• [Activity 1]
Please print the section of the feedback loop passage that begins at the words "FTS Overlap Feedback" and stops after the words "larger weight increases.".
• [Activity 2]
In one to three sentences, explain why the feedback loop passage counts memories with fts_hit_count > 0 as confirmed.

• [Passage to read]
--

Behavioral Feedback Loop

Source: packages/daemon/src/pipeline/aspect-feedback.ts

The feedback loop adjusts aspect weights based on actual usage signals at session end. Two mechanisms run:

FTS Overlap Feedback (`applyFtsOverlapFeedback`)

After a session, the pipeline queries session_memories for rows belonging to that session where fts_hit_count > 0. These are memories that were both injected at session-start and later hit in a full-text search — behavioral confirmation that the injection was useful.

For each confirmed memory, the code looks up its associated aspect_id via entity_attributes (one per memory, status = 'active'). It accumulates confirmation counts per aspect, then applies:

new_weight = clamp(
  current_weight + delta * confirmations,
  minWeight,
  maxWeight
)

Default delta is configured in PipelineV2Config; maxWeight caps at 1.0 and minWeight floors at 0.1. Aspects with more FTS confirmations receive larger weight increases.

Aspect Decay (`decayAspectWeights`)

--

• [Record set]
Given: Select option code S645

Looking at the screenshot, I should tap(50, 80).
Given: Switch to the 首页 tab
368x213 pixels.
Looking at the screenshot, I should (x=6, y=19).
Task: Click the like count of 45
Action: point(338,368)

--

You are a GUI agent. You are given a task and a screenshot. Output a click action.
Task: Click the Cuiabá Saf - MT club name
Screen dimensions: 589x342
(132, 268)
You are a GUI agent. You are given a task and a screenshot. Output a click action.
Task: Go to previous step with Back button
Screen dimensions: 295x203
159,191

--

• [Answer box 1]
FTS Overlap Feedback (`applyFtsOverlapFeedback`)

After a session, the pipeline queries session_memories for rows belonging to that session where fts_hit_count > 0. These are memories that were both injected at session-start and later hit in a full-text search — behavioral confirmation that the injection was useful.

For each confirmed memory, the code looks up its associated aspect_id via entity_attributes (one per memory, status = 'active'). It accumulates confirmation counts per aspect, then applies:

new_weight = clamp(
  current_weight + delta * confirmations,
  minWeight,
  maxWeight
)

Default delta is configured in PipelineV2Config; maxWeight caps at 1.0 and minWeight floors at 0.1. Aspects with more FTS confirmations receive larger weight increases.

• [Answer box 2]
These memories were injected at session start and later matched in a full-text search during the same session. That is behavioral confirmation that the injection was useful.